▼

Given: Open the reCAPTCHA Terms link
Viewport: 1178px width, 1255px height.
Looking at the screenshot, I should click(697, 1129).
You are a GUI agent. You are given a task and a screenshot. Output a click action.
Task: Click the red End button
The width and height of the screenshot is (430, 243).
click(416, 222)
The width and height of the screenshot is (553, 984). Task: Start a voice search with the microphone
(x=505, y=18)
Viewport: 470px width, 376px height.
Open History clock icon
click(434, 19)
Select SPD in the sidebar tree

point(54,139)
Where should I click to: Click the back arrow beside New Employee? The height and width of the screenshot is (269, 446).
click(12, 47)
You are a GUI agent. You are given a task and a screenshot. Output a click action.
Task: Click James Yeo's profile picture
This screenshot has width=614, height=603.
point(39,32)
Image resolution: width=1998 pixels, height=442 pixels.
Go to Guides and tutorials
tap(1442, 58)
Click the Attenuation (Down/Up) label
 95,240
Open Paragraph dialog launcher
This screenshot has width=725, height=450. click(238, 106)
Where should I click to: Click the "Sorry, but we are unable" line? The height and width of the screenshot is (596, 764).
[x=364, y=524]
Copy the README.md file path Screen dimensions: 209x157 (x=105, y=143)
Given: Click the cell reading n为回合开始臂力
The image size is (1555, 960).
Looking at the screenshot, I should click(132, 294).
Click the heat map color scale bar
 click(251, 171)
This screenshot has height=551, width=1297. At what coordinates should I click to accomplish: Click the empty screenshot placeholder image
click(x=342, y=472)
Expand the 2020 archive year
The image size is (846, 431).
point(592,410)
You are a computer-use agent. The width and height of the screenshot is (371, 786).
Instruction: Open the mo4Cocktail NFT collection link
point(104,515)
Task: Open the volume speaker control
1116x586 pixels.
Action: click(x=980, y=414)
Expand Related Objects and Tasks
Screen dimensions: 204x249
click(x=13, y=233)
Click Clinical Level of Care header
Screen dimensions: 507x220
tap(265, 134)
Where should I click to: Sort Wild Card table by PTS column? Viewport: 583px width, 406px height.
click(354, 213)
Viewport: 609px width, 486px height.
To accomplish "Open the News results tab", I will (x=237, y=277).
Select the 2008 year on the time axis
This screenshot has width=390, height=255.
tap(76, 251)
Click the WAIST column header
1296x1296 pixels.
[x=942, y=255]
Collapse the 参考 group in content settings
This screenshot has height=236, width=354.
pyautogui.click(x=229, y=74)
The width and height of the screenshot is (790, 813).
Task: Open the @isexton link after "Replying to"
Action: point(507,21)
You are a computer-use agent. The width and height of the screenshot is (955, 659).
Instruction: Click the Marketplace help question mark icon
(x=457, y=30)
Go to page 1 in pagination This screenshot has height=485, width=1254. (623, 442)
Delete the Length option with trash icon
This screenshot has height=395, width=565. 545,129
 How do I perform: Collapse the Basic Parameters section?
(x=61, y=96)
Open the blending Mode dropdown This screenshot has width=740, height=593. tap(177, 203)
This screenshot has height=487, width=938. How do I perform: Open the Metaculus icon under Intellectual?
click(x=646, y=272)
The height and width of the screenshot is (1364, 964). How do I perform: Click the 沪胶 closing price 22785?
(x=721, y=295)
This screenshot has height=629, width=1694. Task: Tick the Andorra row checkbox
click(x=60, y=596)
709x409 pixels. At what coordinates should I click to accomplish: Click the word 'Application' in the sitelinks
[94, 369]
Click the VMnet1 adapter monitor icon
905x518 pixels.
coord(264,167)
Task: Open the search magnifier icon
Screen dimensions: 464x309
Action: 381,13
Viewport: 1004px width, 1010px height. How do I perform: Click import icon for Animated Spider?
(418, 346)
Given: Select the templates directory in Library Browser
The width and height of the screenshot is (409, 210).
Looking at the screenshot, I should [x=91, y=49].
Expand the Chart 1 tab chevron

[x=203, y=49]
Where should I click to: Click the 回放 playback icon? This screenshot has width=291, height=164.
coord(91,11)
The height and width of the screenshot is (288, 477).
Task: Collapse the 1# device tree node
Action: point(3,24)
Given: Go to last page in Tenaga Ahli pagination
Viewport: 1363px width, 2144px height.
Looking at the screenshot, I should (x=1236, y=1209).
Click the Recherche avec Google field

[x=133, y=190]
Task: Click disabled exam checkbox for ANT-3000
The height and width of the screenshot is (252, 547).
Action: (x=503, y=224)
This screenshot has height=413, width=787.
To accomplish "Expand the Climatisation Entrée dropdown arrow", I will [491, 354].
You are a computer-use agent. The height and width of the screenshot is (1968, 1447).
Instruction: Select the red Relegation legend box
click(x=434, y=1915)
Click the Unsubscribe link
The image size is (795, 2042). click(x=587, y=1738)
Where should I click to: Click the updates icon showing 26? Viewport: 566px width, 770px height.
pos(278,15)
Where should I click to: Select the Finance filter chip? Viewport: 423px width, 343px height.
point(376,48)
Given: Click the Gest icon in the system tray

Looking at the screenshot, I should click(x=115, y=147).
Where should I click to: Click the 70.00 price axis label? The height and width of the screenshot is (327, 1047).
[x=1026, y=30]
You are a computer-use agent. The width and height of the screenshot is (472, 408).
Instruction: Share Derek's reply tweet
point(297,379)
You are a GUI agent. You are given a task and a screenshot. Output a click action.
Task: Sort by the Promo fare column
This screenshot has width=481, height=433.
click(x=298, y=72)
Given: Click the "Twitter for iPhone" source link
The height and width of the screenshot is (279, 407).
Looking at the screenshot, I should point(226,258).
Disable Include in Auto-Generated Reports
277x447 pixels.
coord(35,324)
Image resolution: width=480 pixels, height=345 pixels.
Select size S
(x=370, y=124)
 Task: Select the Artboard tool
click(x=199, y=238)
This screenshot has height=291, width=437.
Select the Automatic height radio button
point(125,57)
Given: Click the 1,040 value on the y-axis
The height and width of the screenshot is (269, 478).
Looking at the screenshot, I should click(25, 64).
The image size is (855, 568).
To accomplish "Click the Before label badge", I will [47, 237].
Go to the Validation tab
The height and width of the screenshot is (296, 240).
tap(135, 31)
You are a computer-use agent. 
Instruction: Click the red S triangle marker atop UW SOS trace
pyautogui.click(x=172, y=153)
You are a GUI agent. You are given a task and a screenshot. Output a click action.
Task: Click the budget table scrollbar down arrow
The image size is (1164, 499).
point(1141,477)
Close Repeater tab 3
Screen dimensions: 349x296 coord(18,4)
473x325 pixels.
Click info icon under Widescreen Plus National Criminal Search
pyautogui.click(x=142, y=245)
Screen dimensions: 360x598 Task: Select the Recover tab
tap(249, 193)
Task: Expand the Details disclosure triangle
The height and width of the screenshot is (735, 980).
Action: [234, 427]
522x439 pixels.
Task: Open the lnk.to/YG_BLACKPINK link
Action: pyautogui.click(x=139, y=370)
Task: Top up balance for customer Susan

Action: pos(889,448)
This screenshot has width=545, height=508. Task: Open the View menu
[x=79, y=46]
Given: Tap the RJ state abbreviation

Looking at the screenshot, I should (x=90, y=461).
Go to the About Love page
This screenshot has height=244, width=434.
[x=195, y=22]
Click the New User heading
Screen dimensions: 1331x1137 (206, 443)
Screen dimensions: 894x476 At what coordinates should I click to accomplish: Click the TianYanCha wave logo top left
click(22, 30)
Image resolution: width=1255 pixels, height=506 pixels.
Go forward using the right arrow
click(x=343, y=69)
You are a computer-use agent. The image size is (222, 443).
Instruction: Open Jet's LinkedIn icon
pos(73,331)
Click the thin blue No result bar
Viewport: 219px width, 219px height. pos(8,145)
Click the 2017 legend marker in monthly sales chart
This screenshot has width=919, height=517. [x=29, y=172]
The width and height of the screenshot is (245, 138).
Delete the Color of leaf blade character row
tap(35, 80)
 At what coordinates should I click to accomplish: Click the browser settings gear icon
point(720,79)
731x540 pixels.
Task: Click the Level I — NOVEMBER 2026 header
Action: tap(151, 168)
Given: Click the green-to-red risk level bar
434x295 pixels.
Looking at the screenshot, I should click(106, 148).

▲

[The task] Only the lines with the string "dropdown" are wanted; pick them out of the records above and copy them.

[Task output]
Open the blending Mode dropdown This screenshot has width=740, height=593. tap(177, 203)
To accomplish "Expand the Climatisation Entrée dropdown arrow", I will [491, 354].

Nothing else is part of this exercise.